ZapThink’s Ron Schmelzer also was able to pry himself away from CNBC for a few moments during the recent financial panic and provide some thoughtful insights on how SOA can deliver the agility and streamlining they’ll need to not only get through tough economic times, but also prevail in the long run.
As Ron put it:
Businesses often go through a dysfunctional, schizophrenic sort of decision-making that seems to continuously put them at a disadvantage. When times are going great, companies are focused on rapid growth. There’s so much money to throw around that there’s little reason to be focused on efficiency and the longer-term efforts of enterprise architecture. From this perspective, businesses reason that they don’t have time to get things right, but rather have time to do things over. Then, the inevitable happens, and the economy cools, customer demand slackens, and belts tighten. Now, there’s no money left to invest in growth and agility. Rather, money must be spent on the inefficient operations because there’s no additional funds to invest to make things better. Damned if you do; damned if you don’t. It seems that enterprise architecture will perpetually get short shrift.

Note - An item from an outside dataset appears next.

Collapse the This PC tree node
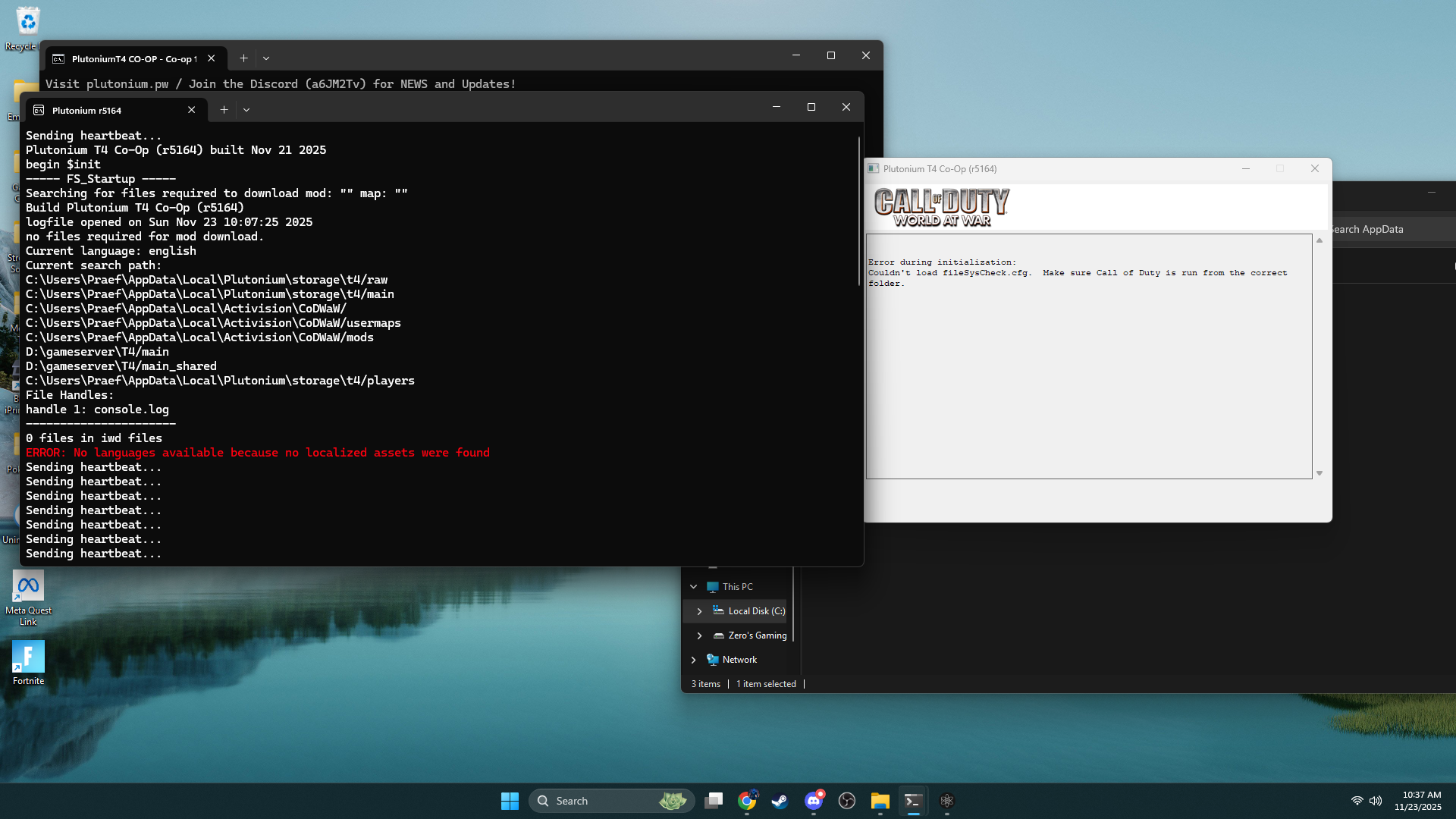This screenshot has width=1456, height=819. [x=693, y=587]
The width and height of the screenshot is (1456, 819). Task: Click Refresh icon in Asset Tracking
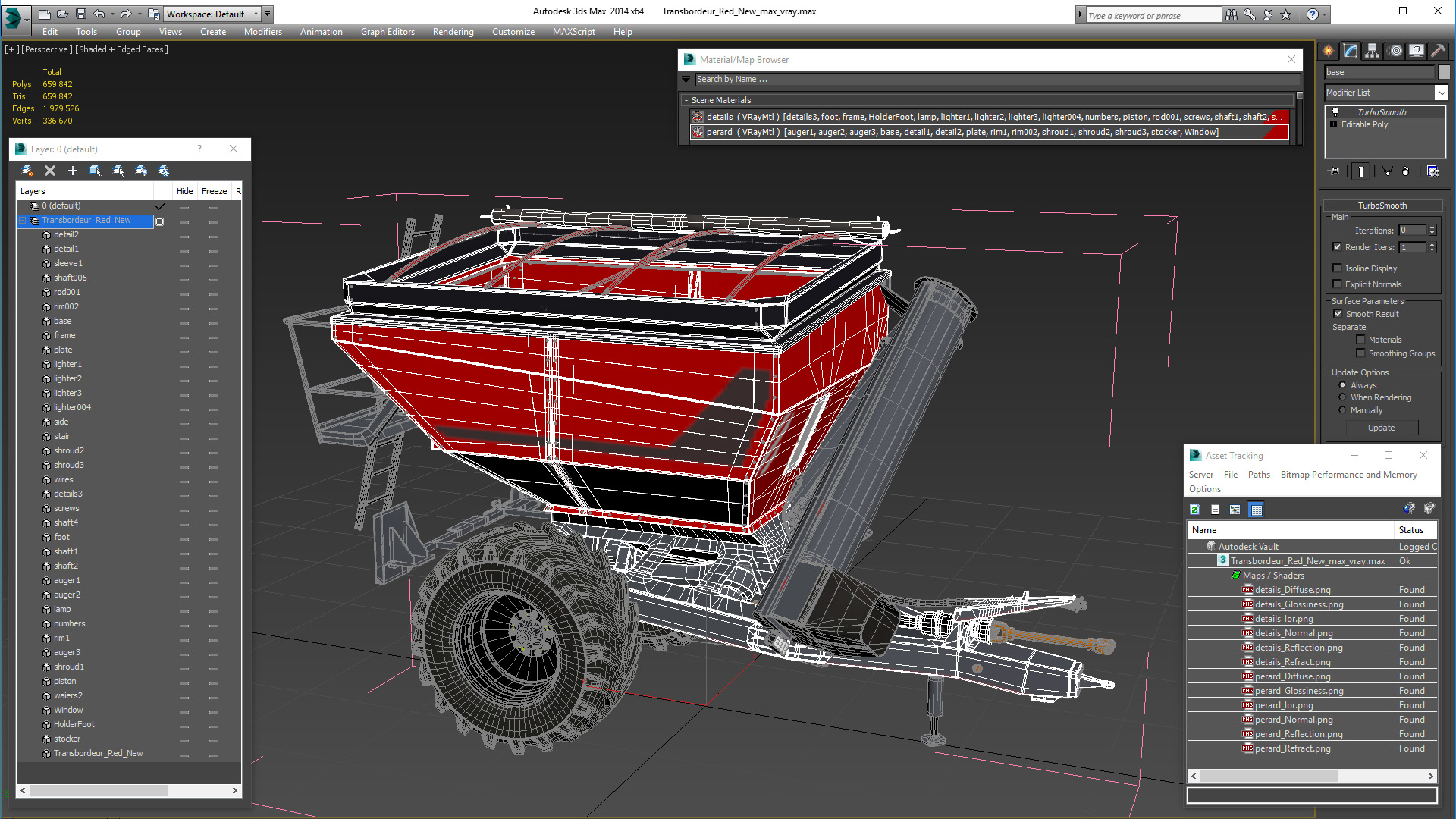[1194, 510]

Ron says the time is now to invest in enterprise architecture. But not the long-term mega-projects that have characterized Big SOA. Rather, roll out SOA process by process – “focus on iterative, process-driven SOA efforts;” the quick wins. And, as Ron points out, “you won’t need to convince senior management to part with precious funds. Rather, you can simply offer the business to recover the costs by improving the business process and using those recovered funds to reinvest in the enterprise architecture, starting the cycle again.”